Stored dataset items:

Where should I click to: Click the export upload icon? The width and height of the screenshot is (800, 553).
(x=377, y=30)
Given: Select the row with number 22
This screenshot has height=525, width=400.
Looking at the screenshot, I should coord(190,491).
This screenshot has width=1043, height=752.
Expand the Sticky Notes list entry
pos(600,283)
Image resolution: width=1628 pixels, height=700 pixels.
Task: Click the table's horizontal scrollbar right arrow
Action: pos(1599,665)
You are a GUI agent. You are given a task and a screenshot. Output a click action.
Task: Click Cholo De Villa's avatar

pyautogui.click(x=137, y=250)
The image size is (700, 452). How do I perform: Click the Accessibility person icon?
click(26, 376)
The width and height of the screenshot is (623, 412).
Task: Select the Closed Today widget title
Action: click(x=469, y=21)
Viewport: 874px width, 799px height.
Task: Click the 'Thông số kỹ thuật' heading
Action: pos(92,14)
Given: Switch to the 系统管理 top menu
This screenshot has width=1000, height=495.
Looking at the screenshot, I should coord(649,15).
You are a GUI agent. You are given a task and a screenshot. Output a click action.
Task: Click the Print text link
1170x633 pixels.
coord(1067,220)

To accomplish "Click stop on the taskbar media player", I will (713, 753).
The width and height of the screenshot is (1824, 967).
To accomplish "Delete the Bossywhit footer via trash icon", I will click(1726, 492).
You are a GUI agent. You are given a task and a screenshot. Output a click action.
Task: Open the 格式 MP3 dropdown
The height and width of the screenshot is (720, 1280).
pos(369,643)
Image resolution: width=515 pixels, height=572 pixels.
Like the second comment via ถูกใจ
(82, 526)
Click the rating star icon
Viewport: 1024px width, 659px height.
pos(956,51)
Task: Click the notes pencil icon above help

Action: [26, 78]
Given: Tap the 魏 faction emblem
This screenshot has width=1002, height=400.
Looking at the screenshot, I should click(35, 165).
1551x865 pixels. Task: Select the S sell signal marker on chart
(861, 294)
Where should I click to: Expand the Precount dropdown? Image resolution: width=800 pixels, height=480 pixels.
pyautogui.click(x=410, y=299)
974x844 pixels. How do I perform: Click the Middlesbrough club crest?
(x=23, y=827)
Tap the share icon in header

GOAL OF THE EXERCISE:
Nothing in the records should be altered when they are written out again.

EXPECTED OUTPUT:
Where should I click to: Click the export upload icon? The width and height of the screenshot is (800, 553).
(x=377, y=30)
Given: Select the row with number 22
This screenshot has height=525, width=400.
Looking at the screenshot, I should coord(190,491).
This screenshot has width=1043, height=752.
Expand the Sticky Notes list entry
pos(600,283)
Image resolution: width=1628 pixels, height=700 pixels.
Task: Click the table's horizontal scrollbar right arrow
Action: pos(1599,665)
You are a GUI agent. You are given a task and a screenshot. Output a click action.
Task: Click Cholo De Villa's avatar

pyautogui.click(x=137, y=250)
The image size is (700, 452). How do I perform: Click the Accessibility person icon?
click(26, 376)
The width and height of the screenshot is (623, 412).
Task: Select the Closed Today widget title
Action: click(x=469, y=21)
Viewport: 874px width, 799px height.
Task: Click the 'Thông số kỹ thuật' heading
Action: pos(92,14)
Given: Switch to the 系统管理 top menu
This screenshot has width=1000, height=495.
Looking at the screenshot, I should coord(649,15).
You are a GUI agent. You are given a task and a screenshot. Output a click action.
Task: Click the Print text link
1170x633 pixels.
coord(1067,220)

To accomplish "Click stop on the taskbar media player", I will (713, 753).
The width and height of the screenshot is (1824, 967).
To accomplish "Delete the Bossywhit footer via trash icon", I will click(1726, 492).
You are a GUI agent. You are given a task and a screenshot. Output a click action.
Task: Open the 格式 MP3 dropdown
The height and width of the screenshot is (720, 1280).
pos(369,643)
Image resolution: width=515 pixels, height=572 pixels.
Like the second comment via ถูกใจ
(82, 526)
Click the rating star icon
Viewport: 1024px width, 659px height.
pos(956,51)
Task: Click the notes pencil icon above help

Action: [26, 78]
Given: Tap the 魏 faction emblem
This screenshot has width=1002, height=400.
Looking at the screenshot, I should click(35, 165).
1551x865 pixels. Task: Select the S sell signal marker on chart
(861, 294)
Where should I click to: Expand the Precount dropdown? Image resolution: width=800 pixels, height=480 pixels.
pyautogui.click(x=410, y=299)
974x844 pixels. How do I perform: Click the Middlesbrough club crest?
(x=23, y=827)
Tap the share icon in header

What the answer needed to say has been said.